**Given task**
Update the data from the line containing "Choose Jus de fruits (25cl)" down to the line containing "will [x=33, y=28].", replacing "Screen dimensions" with "Screen size" and leaving everything else unchanged. Return only those lines.

═════ Task data ═════

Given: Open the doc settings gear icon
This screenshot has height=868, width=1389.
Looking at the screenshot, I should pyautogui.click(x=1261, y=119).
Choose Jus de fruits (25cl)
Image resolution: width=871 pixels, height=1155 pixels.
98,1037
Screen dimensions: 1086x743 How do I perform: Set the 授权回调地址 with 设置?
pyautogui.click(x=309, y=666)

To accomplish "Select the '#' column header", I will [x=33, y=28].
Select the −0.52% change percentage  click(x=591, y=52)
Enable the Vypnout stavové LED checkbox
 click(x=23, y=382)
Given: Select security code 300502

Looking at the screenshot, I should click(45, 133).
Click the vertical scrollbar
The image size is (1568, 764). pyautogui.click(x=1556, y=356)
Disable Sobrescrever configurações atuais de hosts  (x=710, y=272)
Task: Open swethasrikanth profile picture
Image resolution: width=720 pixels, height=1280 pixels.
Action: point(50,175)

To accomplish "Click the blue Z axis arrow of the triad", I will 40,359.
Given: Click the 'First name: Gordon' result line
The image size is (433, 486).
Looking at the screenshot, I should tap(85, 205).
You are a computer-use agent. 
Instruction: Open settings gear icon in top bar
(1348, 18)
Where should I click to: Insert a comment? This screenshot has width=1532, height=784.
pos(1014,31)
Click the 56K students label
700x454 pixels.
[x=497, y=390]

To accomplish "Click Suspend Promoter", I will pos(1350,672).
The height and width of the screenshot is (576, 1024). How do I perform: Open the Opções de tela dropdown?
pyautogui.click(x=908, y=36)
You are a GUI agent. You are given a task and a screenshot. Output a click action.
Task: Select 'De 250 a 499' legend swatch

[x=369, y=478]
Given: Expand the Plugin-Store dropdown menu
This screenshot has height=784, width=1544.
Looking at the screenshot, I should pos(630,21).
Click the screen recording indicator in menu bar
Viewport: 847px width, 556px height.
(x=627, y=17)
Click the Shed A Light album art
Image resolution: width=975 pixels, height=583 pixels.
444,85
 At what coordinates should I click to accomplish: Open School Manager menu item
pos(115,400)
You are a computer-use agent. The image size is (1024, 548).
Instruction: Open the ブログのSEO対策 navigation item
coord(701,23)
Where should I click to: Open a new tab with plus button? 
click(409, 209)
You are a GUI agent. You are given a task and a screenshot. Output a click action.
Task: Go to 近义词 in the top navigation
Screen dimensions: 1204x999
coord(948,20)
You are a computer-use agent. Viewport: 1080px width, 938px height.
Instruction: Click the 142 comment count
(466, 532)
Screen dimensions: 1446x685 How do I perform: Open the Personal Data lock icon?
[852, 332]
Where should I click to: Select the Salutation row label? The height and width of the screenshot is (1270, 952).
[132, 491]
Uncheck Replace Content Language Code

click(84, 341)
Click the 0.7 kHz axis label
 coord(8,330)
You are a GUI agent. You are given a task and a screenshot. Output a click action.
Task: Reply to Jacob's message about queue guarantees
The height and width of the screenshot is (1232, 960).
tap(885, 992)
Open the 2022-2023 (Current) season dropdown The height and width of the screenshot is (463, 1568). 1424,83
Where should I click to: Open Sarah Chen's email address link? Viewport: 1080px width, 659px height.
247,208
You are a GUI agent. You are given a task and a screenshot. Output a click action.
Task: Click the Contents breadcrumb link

═════

**Exercise result**
Choose Jus de fruits (25cl)
Image resolution: width=871 pixels, height=1155 pixels.
98,1037
Screen size: 1086x743 How do I perform: Set the 授权回调地址 with 设置?
pyautogui.click(x=309, y=666)

To accomplish "Select the '#' column header", I will [x=33, y=28].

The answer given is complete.